The context of the words of John 15:26–27, NIV
John 15:18–27 predicts that those who follow Christ faithfully will experience hatred and persecution from the world. The intensity of this experience has varied according to time and culture, but the non-believing world is generally hostile to authentic faith. Jesus reminds His followers this is due to sin and rejection of God by those unbelievers. Just as Christians are never "too good" to serve as Christ served, they are never "too good" to suffer as Christ suffered. In the following passage, Jesus emphasizes that this warning is meant to bolster faith when those hard times come.

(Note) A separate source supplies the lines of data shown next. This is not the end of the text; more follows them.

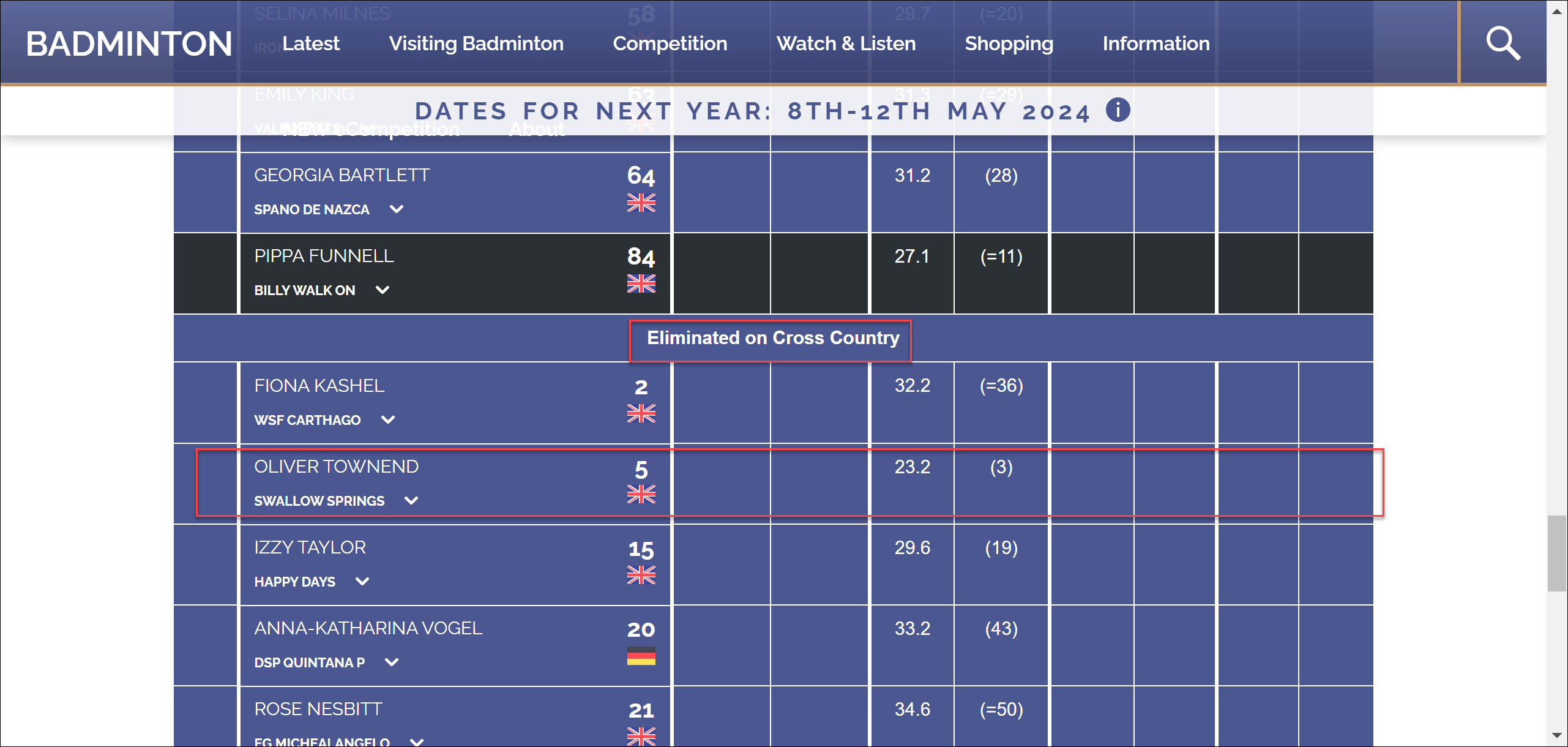Click the German flag under number 20
1568x747 pixels.
641,656
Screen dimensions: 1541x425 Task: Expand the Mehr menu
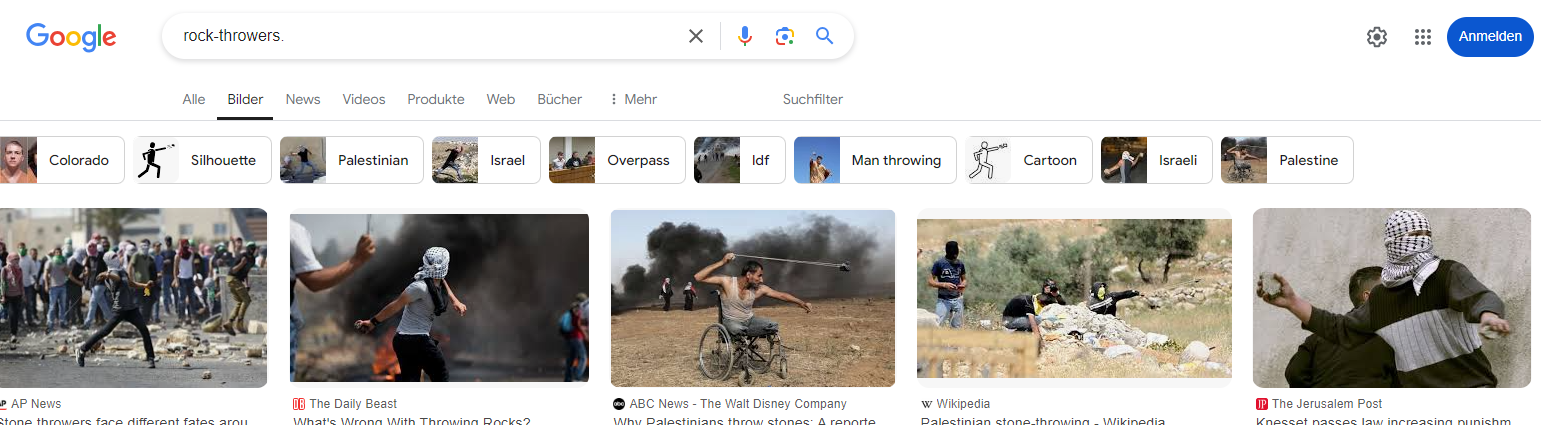click(x=633, y=99)
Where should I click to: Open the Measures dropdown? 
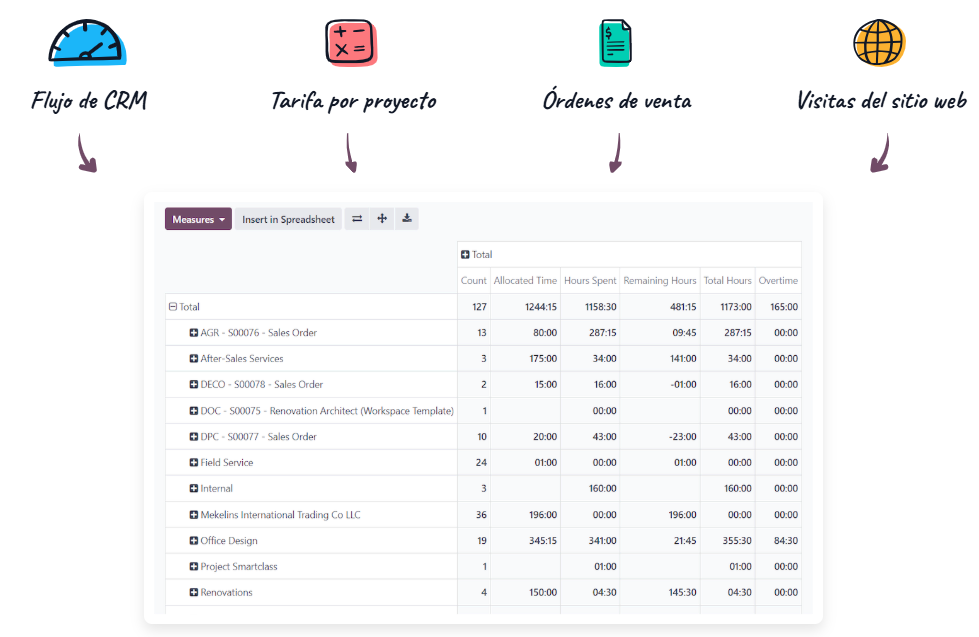[198, 219]
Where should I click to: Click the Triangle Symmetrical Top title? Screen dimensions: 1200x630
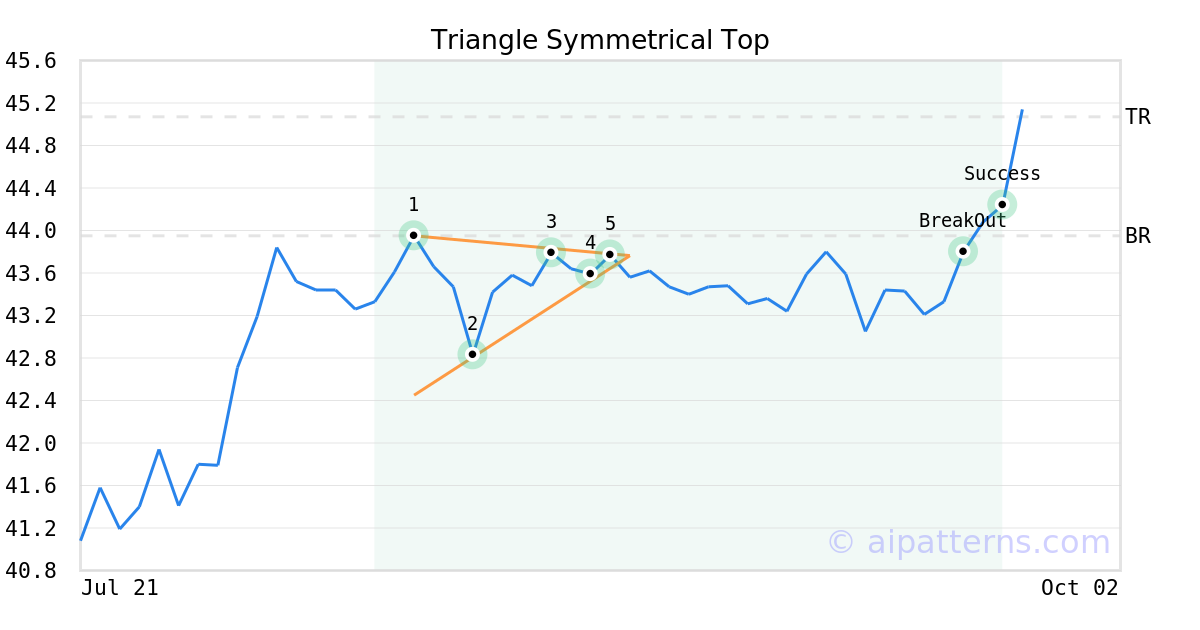click(x=600, y=40)
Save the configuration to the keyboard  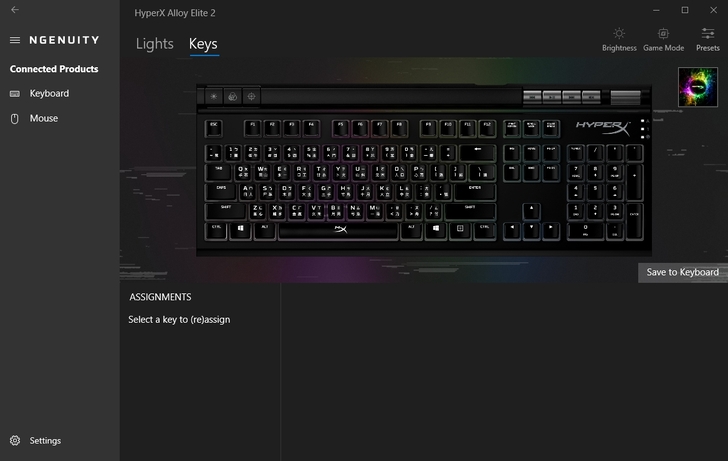click(x=682, y=273)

This passage begins with a celebrated analogy from Christ: the vine and the branches. This includes the seventh and final "I Am" statement of the gospel of John. Jesus uses this metaphor to explain how our spiritual life, as born-again believers, is drawn from His life. God's intent for our lives is to progress from barrenness to fruitfulness, to spiritual abundance. Jesus also repeats His command for believers to love each other. In this context, He goes so far as to refer to those who follow His teachings as His "friends."
Meaning of the words
"When the Advocate comes, whom I will send to you from the Father – the Spirit of truth who goes out from the Father – he will testify about me"
Verses 26 and 27 form a preview of Jesus' next major theme: the work of the Holy Spirit. That explanation will begin in earnest in John 16:5. For now, Jesus mentions the Holy Spirit as part of His encouragement in the face of persecution. Over the last several verses, Jesus has been warning the disciples—and, by extension, all believers—that the unbelieving world will hate them for their faith (John 15:18–25). Telling us about this in advance (John 13:19; 14:25, 29; 16:4) is meant to help us "hold fast" (Hebrews 4:14–16; 12:1–3). Instead of panicking, and wondering if Jesus was wrong, we can remember His words and know He is still in control (1 Peter 4:12–13).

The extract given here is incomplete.